In his career, Mathewson posted a 373-188 record (.665 winning percentage). His career ERA was 2.13 (8th all time) and he posted 79 shutouts (3rd all time) over the course of said career. Mathewson also recorded 2,507 career strikeouts against only 848 walks.
Nicknamed the “Christian Gentleman,” Mathewson was held in high regard in his time. Mathewson was handsome, college-educated, and temperate, making him an anomaly in the rowdy world of baseball during this time period. It made him, easily, one of the most popular ballplayers of the age. “He gripped the imagination of a country that held a hundred million people and held this grip with a firmer hold than any man of his day or time,” wrote sportswriter Grantland Rice.
Late in the 1918 season, Mathewson enlisted in the United States Army for World War I. He served as a captain in the newly formed Chemical Service along with Ty Cobb. While he was in France, he was accidentally exposed to mustard gas during a chemical training exercise and subsequently developed tuberculosis. Mathewson served with the American Expeditionary Force until February 1919 and was discharged later that month.
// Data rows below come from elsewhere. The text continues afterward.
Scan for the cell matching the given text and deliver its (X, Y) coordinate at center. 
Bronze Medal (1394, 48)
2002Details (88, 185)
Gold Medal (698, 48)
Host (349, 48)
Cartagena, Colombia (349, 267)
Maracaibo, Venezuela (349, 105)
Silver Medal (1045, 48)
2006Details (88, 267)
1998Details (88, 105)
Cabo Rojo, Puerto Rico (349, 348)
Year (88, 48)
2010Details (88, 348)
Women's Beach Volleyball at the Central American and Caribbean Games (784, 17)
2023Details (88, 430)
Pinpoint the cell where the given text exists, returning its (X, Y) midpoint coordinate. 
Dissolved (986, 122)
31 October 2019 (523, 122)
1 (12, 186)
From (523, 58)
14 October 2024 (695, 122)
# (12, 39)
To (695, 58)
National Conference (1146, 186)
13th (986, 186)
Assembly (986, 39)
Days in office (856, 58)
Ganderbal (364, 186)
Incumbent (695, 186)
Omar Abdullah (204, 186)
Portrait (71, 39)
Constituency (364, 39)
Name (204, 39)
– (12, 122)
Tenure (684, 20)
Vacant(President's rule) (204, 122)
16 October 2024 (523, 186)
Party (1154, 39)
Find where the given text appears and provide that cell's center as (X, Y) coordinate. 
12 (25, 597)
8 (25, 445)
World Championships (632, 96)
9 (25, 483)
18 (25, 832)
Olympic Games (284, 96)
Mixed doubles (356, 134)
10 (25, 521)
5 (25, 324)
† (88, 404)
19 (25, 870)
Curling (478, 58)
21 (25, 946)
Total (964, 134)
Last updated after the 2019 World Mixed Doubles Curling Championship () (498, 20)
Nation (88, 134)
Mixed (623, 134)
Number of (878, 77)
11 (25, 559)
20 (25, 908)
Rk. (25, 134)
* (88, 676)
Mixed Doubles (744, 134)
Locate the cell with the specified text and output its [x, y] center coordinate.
He returned to serve as an assistant coach for the Giants until 1921, but continued to battle tuberculosis the entire time.
After some time away, Mathewson attempted to return to professional baseball in 1923 when he and Giants attorney Emil Fuchs put together a syndicate that bought the Boston Braves. Initially, Mathewson was to be principal owner and team president, but his health had deteriorated so much that he turned over the presidency to Fuchs after the season. Christy Mathewson died in Saranac Lake, New York of tuberculosis on October 7, 1925. He is buried at Lewisburg Cemetery in Lewisburg, Pennsylvania, near Bucknell University.
In 1936, Mathewson became one of the first five players elected to the Baseball Hall of Fame.